# 引用段落:
☆ ☆ ☆ ☆ ☆
表面改質工程係一項提升工件表面之機械性質、抗氧化、耐腐蝕與抗磨耗行為的新穎科技，在工業界中扮演著不可或缺的角色。然而，一些不可避免的問題仍限制表面改質技術於硬質塗層領域的發展，如在切削過程中，切削刀具表面會與工件表面產生極高之摩擦力，引起熱退化以及黏著反應等。為了克服這些缺陷，本研究嘗試開發一嶄新且具有卓越高溫抗磨耗性之自潤滑硬質薄膜系統。
本研究中，乃利用磁控濺鍍之方式製備出一新穎的氮化鉻鋁/氮化釩奈米多層薄膜，週期厚度控制在10至40奈米之間，而每一週期中，氮化鉻鋁與氮化釩之厚度相等。藉由穿透式電子顯微鏡之高解析模式、暗場影像，可驗證多層薄膜形成緊密之柱狀晶結構。由於大量介面引入之結構強化效應，使得此多層薄膜在適當週期厚度下，可展現出極為優異之抗塑性變型特性。當週期厚度控制於16奈米時，薄膜之最高抗塑性變型值可高達0.36。
此外，本研究分別於室溫及攝氏700度高溫下，利用ball-on-disc磨耗測試來檢驗薄膜之抗磨耗表現。室溫磨耗測試結果顯示，多層薄膜由於介面強化效果，其磨耗率均較單層之氮化鉻鋁低，而週期厚度為16奈米之多層薄膜具1.0×10−6 mm3N-1m-1之最低磨耗率。另一方面，在攝氏700度下，由於大量具有固態及液態潤滑效果的氧化釩於磨耗表面生成，氮化鉻鋁/氮化釩多層薄膜之摩擦係數更可大幅下降，而多層薄膜之磨耗率也因介面強化效應而明顯降低，當週期厚度控制為16奈米時，具最低之磨耗率1.6×10−5 mm3N-1m-1。研究中更可發現，經過攝氏700度之磨耗測試後，相較於單層氮化鉻鋁薄膜，氮化鉻鋁/氮化釩之多層薄膜較不易破裂、崩解，且磨道表面上存在較少之磨屑。藉由電子能譜儀、聚焦離子束及穿透式電子顯微鏡分析，更可進一步整合在不同溫度的條件下，此自潤滑薄膜之抗磨損機制。利用本研究中所提出結構強化及成分貢獻建構出之混成行為，可成功發展出一具抗高溫磨耗之自潤滑薄膜系統。
☆ ☆ ☆ ☆ ☆
# 工作要求:
請一字不改地輸出上方這篇關於自潤滑多層薄膜的引文全文。 下列資料列與上方引文沒有關聯。

# 儲存資料:
☆ ☆ ☆ ☆ ☆
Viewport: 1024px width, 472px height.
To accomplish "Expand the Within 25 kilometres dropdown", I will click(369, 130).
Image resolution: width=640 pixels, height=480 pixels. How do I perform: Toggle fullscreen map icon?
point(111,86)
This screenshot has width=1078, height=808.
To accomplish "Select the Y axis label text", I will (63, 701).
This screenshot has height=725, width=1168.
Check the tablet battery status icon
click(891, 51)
☆ ☆ ☆ ☆ ☆
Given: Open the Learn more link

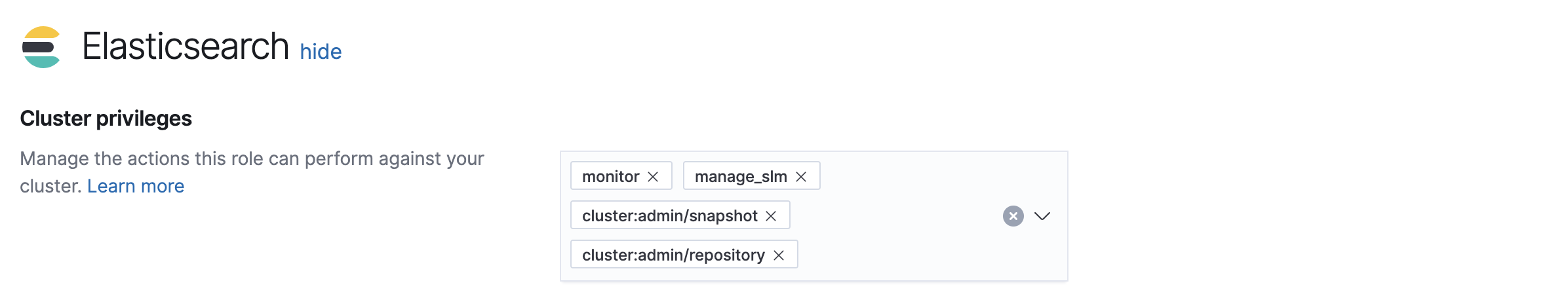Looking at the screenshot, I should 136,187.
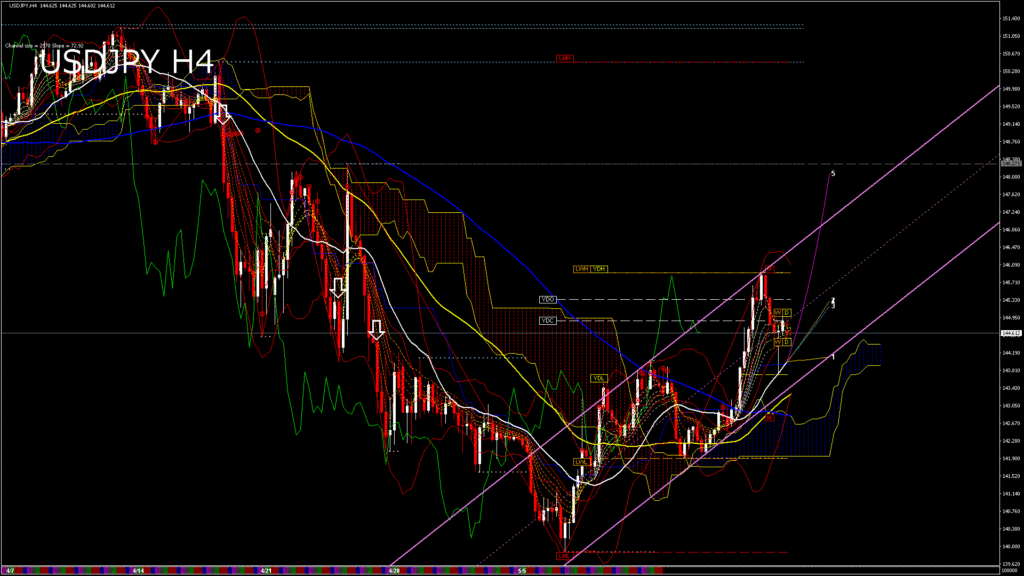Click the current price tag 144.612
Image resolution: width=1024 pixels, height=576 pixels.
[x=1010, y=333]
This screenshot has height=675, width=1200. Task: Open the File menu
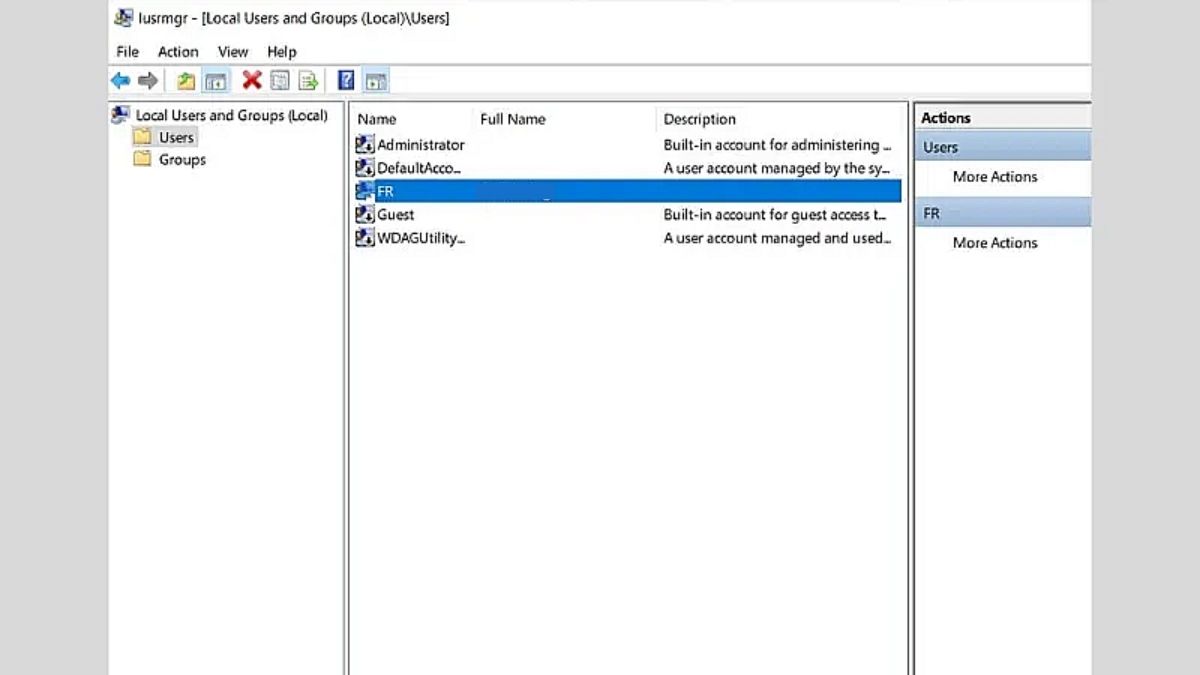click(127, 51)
☆ ☆ ☆ ☆ ☆
# 作答內容:
表面改質工程係一項提升工件表面之機械性質、抗氧化、耐腐蝕與抗磨耗行為的新穎科技，在工業界中扮演著不可或缺的角色。然而，一些不可避免的問題仍限制表面改質技術於硬質塗層領域的發展，如在切削過程中，切削刀具表面會與工件表面產生極高之摩擦力，引起熱退化以及黏著反應等。為了克服這些缺陷，本研究嘗試開發一嶄新且具有卓越高溫抗磨耗性之自潤滑硬質薄膜系統。
本研究中，乃利用磁控濺鍍之方式製備出一新穎的氮化鉻鋁/氮化釩奈米多層薄膜，週期厚度控制在10至40奈米之間，而每一週期中，氮化鉻鋁與氮化釩之厚度相等。藉由穿透式電子顯微鏡之高解析模式、暗場影像，可驗證多層薄膜形成緊密之柱狀晶結構。由於大量介面引入之結構強化效應，使得此多層薄膜在適當週期厚度下，可展現出極為優異之抗塑性變型特性。當週期厚度控制於16奈米時，薄膜之最高抗塑性變型值可高達0.36。
此外，本研究分別於室溫及攝氏700度高溫下，利用ball-on-disc磨耗測試來檢驗薄膜之抗磨耗表現。室溫磨耗測試結果顯示，多層薄膜由於介面強化效果，其磨耗率均較單層之氮化鉻鋁低，而週期厚度為16奈米之多層薄膜具1.0×10−6 mm3N-1m-1之最低磨耗率。另一方面，在攝氏700度下，由於大量具有固態及液態潤滑效果的氧化釩於磨耗表面生成，氮化鉻鋁/氮化釩多層薄膜之摩擦係數更可大幅下降，而多層薄膜之磨耗率也因介面強化效應而明顯降低，當週期厚度控制為16奈米時，具最低之磨耗率1.6×10−5 mm3N-1m-1。研究中更可發現，經過攝氏700度之磨耗測試後，相較於單層氮化鉻鋁薄膜，氮化鉻鋁/氮化釩之多層薄膜較不易破裂、崩解，且磨道表面上存在較少之磨屑。藉由電子能譜儀、聚焦離子束及穿透式電子顯微鏡分析，更可進一步整合在不同溫度的條件下，此自潤滑薄膜之抗磨損機制。利用本研究中所提出結構強化及成分貢獻建構出之混成行為，可成功發展出一具抗高溫磨耗之自潤滑薄膜系統。